---- Article

101 Ill. App. 401

Walter Merchant v. Matti Mickelson.

1. Master and Servant—Application of the Rule Requiring the Master to Furnish a Safe Place for His Servant to Work.—The rule that a master must furnish his servant a safe place in which to perform his services, is not applicable when the servant is employed to take down a building.

2. Same—Failure to Remove Nails from Partially Burned Timbers is Not Negligence.-$-The failure of a contractor, before attempting the removal of material in tearing down a building, to clean it up by removing the nails from partially burned timbers or permit it to be done by those in his employ, is not negligence as a matter of law.

Trespass on the Case, for personal injuries. Appeal from the Superior Court of Cook County; the Hon. Theodore Brentano, Judge, presiding. Heard in this court at the October term, 1901.

Reversed.

Opinion filed March 31, 1902.

Statement.—This is an appeal from a judgment rendered in favor of appellee and against appellant, in an action for injuries caused, as is alleged, by appellant’s negligence. The defendant, at the close of all the evidence, requested the court to instruct the jury to find the defend*402ant not guilty, which instruction the court refused to give. The question to be decided is whether the evidence warrants a recovery. The evidence is that Merchant, the defendant, was engaged in the performance of a contract for tearing down and removing a large brick building known as number 44 South Jefferson street, in the city of Chicago. The building was about five or six stories high. There had been a fire in it, and some of the timbers were partly burned and were charred. The plaintiff- was not employed when the contractor commenced to tear down the building, but, as he himself testified, after the work of tearing down, which was commenced on top, had proceeded to the fourth or fifth floor, and three or four days before the accident hereinafter mentioned. The defendant, Merchant, testified without contradiction,, that when he employed the plaintiff he asked him if he was used to that kind of work; informed him that it was a dangerous job, and told him that he did not want any one to work at it unless he was familiar with such work, and that plaintiff said he was used to that kind of work. It appears from plaintiff’s testimony that he had, before his employment by defendant, worked at wrecking or tearing down buildings, and that after his employment by defendant, and for three or four days before the accident, he had carried out timbers from the building every day. There is no evidence tending to prove, nor is it claimed, that plaintiff was inexperienced in the work which he was employed by the defendant to do.

--------
---- Extracted records

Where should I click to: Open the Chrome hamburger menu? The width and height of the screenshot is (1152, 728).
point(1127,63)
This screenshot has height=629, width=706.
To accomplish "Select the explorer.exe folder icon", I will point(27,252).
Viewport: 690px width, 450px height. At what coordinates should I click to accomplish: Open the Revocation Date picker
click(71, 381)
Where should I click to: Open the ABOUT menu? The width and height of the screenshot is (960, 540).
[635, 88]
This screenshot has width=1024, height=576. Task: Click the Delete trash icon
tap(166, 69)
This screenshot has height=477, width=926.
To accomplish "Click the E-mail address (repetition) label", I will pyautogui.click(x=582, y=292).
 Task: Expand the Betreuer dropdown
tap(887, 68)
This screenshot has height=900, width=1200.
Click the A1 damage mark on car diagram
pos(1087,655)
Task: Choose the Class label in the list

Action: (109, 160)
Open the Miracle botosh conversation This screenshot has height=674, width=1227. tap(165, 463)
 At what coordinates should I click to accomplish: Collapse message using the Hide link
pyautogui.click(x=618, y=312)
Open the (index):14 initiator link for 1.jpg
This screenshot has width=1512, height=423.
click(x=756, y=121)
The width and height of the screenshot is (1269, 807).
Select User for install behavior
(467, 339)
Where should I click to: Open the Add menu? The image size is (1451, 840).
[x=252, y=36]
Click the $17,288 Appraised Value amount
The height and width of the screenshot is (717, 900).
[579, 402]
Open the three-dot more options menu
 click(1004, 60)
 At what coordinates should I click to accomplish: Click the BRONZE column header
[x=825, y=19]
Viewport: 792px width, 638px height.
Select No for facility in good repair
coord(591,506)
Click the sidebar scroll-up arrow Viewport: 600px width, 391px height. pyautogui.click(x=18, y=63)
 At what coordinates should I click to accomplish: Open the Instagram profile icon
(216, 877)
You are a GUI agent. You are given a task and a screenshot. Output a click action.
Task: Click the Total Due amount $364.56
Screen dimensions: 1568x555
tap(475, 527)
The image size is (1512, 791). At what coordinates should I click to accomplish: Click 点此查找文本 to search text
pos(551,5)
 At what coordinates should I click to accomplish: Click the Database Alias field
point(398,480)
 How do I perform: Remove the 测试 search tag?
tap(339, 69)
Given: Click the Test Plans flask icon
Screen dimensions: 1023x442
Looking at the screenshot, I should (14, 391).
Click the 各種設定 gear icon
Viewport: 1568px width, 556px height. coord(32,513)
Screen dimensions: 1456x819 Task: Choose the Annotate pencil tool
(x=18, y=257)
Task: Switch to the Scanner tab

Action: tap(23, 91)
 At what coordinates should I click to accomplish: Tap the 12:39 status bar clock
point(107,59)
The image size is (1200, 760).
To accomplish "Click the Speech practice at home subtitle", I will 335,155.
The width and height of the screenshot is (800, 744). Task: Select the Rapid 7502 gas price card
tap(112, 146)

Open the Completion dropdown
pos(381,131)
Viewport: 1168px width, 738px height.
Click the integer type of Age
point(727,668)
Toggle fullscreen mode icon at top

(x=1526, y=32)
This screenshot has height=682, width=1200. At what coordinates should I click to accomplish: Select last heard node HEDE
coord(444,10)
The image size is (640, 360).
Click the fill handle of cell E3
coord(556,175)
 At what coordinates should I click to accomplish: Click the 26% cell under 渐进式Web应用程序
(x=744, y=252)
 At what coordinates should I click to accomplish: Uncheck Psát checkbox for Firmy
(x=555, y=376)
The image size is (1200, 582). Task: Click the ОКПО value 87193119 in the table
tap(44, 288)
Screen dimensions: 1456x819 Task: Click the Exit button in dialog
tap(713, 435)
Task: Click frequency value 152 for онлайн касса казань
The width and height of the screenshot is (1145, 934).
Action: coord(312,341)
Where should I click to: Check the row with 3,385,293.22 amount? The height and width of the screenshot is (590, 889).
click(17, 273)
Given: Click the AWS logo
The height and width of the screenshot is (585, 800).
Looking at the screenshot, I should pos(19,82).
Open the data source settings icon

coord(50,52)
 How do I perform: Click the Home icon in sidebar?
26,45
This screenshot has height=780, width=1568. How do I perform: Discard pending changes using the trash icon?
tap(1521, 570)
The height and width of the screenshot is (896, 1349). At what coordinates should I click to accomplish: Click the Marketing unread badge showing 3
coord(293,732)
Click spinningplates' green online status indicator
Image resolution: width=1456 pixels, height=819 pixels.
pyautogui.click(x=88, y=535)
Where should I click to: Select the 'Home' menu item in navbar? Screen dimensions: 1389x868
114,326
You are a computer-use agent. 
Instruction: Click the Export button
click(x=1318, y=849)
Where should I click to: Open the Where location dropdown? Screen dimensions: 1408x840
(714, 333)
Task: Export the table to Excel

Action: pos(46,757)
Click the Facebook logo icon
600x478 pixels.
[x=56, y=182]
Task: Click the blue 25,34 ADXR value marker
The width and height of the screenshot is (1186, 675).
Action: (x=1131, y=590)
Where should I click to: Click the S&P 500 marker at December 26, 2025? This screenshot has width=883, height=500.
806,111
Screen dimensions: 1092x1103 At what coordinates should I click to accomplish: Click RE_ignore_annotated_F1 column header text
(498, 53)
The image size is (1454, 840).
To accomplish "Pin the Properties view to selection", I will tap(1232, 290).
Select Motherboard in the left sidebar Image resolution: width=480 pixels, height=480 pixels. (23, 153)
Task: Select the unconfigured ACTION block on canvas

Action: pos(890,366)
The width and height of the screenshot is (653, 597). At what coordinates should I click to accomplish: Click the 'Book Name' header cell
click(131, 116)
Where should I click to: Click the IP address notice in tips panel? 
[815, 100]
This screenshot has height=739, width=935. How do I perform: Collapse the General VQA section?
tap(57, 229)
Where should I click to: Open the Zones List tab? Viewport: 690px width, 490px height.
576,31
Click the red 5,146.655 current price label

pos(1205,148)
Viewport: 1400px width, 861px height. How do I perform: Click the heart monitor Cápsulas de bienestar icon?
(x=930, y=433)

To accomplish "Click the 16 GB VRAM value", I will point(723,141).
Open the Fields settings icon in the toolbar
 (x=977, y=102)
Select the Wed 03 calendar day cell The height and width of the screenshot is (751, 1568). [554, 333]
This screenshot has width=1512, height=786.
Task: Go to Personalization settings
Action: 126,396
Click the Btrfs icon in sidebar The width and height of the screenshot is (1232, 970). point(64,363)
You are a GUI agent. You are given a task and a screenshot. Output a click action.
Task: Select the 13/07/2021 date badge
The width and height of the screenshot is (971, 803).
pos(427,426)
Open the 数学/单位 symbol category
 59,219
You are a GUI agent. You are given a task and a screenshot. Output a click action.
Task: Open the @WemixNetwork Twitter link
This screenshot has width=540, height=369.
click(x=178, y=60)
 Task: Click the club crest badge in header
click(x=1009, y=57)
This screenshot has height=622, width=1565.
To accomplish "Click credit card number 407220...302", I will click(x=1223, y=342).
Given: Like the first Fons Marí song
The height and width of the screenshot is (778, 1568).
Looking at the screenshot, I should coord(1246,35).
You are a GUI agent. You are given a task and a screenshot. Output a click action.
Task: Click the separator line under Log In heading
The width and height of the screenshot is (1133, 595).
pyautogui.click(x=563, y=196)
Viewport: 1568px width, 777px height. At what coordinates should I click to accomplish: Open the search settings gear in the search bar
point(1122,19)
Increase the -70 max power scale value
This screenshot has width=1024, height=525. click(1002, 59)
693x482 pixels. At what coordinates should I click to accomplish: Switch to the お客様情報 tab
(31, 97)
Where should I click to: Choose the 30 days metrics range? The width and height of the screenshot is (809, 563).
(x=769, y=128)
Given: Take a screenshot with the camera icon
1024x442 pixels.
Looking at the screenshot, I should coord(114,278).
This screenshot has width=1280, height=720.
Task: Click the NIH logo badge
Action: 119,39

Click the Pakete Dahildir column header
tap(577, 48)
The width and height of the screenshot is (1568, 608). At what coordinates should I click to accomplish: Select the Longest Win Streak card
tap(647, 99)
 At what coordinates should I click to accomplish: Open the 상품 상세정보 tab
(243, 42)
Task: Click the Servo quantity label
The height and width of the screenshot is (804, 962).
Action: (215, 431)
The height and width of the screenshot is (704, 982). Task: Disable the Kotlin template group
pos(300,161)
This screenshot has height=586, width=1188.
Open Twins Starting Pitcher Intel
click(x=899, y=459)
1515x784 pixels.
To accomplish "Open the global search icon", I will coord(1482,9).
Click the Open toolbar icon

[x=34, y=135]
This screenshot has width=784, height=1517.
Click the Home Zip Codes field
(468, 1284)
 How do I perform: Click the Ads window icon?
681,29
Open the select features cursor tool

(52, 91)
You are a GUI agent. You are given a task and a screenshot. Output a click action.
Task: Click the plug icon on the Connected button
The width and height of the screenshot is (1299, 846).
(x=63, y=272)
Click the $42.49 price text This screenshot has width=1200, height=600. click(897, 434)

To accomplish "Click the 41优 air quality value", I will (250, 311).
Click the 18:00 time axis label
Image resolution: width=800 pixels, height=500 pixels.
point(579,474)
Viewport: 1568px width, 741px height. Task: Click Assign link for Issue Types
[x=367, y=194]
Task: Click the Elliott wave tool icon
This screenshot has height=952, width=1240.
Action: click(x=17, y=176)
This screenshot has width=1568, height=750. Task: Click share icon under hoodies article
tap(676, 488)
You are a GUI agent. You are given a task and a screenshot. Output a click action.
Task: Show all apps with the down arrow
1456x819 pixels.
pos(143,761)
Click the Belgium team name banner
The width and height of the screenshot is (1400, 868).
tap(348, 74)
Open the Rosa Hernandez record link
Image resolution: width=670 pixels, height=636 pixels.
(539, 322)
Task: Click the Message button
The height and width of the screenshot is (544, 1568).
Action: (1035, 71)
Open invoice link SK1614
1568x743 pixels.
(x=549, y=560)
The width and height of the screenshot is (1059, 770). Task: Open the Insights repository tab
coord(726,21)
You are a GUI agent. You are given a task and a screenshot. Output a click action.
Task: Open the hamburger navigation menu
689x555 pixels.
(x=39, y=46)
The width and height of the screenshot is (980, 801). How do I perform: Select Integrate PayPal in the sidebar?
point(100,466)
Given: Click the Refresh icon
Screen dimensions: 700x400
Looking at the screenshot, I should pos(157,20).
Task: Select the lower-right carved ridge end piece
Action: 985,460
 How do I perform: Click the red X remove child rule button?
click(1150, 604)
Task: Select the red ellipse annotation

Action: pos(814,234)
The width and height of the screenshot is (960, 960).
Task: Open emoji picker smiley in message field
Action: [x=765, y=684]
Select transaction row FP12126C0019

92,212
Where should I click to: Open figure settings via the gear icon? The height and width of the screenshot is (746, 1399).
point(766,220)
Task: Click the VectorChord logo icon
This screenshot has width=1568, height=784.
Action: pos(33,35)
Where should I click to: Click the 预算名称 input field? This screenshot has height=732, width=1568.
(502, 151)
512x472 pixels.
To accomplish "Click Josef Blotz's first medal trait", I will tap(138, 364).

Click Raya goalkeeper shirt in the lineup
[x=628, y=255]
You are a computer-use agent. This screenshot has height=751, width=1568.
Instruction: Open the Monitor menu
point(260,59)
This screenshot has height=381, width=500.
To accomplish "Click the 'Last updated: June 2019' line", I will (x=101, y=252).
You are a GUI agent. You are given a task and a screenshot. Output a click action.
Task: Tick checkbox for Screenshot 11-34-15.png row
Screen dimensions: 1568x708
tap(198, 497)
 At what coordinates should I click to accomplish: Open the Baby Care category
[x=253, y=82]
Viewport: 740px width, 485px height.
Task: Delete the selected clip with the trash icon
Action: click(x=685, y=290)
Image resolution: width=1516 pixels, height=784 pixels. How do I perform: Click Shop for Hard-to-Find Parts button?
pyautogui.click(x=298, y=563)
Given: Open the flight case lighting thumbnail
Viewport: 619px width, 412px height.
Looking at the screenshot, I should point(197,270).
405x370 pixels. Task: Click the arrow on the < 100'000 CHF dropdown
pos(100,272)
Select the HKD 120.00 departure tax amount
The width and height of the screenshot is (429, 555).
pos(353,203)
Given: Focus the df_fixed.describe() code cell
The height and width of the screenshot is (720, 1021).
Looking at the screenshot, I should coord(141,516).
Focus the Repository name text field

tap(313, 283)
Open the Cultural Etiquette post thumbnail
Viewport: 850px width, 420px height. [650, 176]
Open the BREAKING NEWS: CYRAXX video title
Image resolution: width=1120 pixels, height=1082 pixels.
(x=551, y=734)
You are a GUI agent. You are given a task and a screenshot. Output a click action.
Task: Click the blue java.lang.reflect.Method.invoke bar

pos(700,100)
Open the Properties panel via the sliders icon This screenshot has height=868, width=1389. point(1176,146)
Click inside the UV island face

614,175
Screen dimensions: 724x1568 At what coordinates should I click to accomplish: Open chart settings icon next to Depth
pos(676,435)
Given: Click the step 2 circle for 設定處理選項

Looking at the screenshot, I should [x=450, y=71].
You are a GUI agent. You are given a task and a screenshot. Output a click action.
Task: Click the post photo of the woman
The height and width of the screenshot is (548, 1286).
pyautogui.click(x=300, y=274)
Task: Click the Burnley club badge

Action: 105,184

--------

*Problem set*
#1 List every line of the records that contains the word "price", treating uppercase and lowercase as different.
#2 Write what comes next in the court opinion above, picking up after its final sentence.

*Answers to the problems*
#1
The width and height of the screenshot is (800, 744). Task: Select the Rapid 7502 gas price card
Click the red 5,146.655 current price label
Click the $42.49 price text This screenshot has width=1200, height=600. click(897, 434)

#2
February 21,1899, about three o’clock p. m., the plaintiff was called on to assist in rolling a timber then on the third floor of the building to a wall next to the alley, for the purpose of precipitating it into the alley below, a distance of about thirty-five feet from the top of the wall. The plaintiff testified that timbers which had been taken from the fourth floor was piled on the third floor.- The evidence tends to prove that, for the safety of the men engaged in the work, and the people in the adjoining buildings, it was necessary to relieve the floor of the superincumbent weight *403of timbers which had been lowered to it from the higher stories, as soon as practicable.

James McClusky, witness for plaintiff, testified that it (the building) was a factory and had been burned down, and some of the timbers were pretty badly charred; that some of the floors were pretty dangerous to work on, and that the safest way was to clear the floors as quickly as possible, and not to keep the men hanging around on them longer than necessary. Lane, another of plaintiff’s witnesses, testified that the building had been burned, and they were taking it down because it was dangerous; that it was a burned building and very dangerous to work on; that it was more dangerous, by reason of having been burned; and that he understood that if a great number of men and timbers were on the floor, the whole thing might go down, floor and all.

The evidence tends to prove that the timber which plaintiff assisted to move was twelve by sixteen inches and about eighteen or twenty feet in length. Plaintiff testified that it had a row of nails all along one side, and only a few on the other side, and that the nails stuck out from the timber about one and one-half inch; that when he came to the place where the timber was, it was lying close to the alley (meaning the wall adjoining the alley), one end of it being about five feet and the other a little less away; that he, plaintiff, took a pick and tried to drive the nails out of the timber; but the foreman stopped him and said there was not time to do that, and told the men to take hold of the timber and roll it down. This part of plaintiff’s testimony is corroborated by another witness. There were six men, including the plaintiff, engaged in rolling the timber toward the wall, the plaintiff being near one end of it. The men rolled it with their hands. The evidence tends to prove that there was a star anchor in the center of the wall, toward which the timber was rolled, and that the wall was a little higher at that point than elsewhere; that elsewhere it was almost, if not quite, on a level with the floor, and when the timber reached the wall it was lifted onto the *404higher place and, in rolling it off, one end raised up and caught the plaintiff and he went off the wall with the timber and fell thirtjr-five feet into the alley, and the evidence tends to prove that his arm was permanently injured. The timber, fortunately, did not fall on him. The evidence tends to prove that his jacket or blouse, which he wore loose on him, was caught on one of the- nails, although the evidence to that effect is very slender.

A number of witnesses who had had experience in wrecking buildings, testified that they had never known, in their experience, of nails being taken out of the material of a building which was being torn down, or of the material being cleaned up before it was removed from the building, and one witness of large experience in such work, testified that if one stopped to clean the material while taking down a building, it would take longer to take it down than to build it.

Alexander Clark, attorney for appellant.

John H. Hill, attorney for appellee.

Mr. Justice Adams

delivered the opinion of the. court.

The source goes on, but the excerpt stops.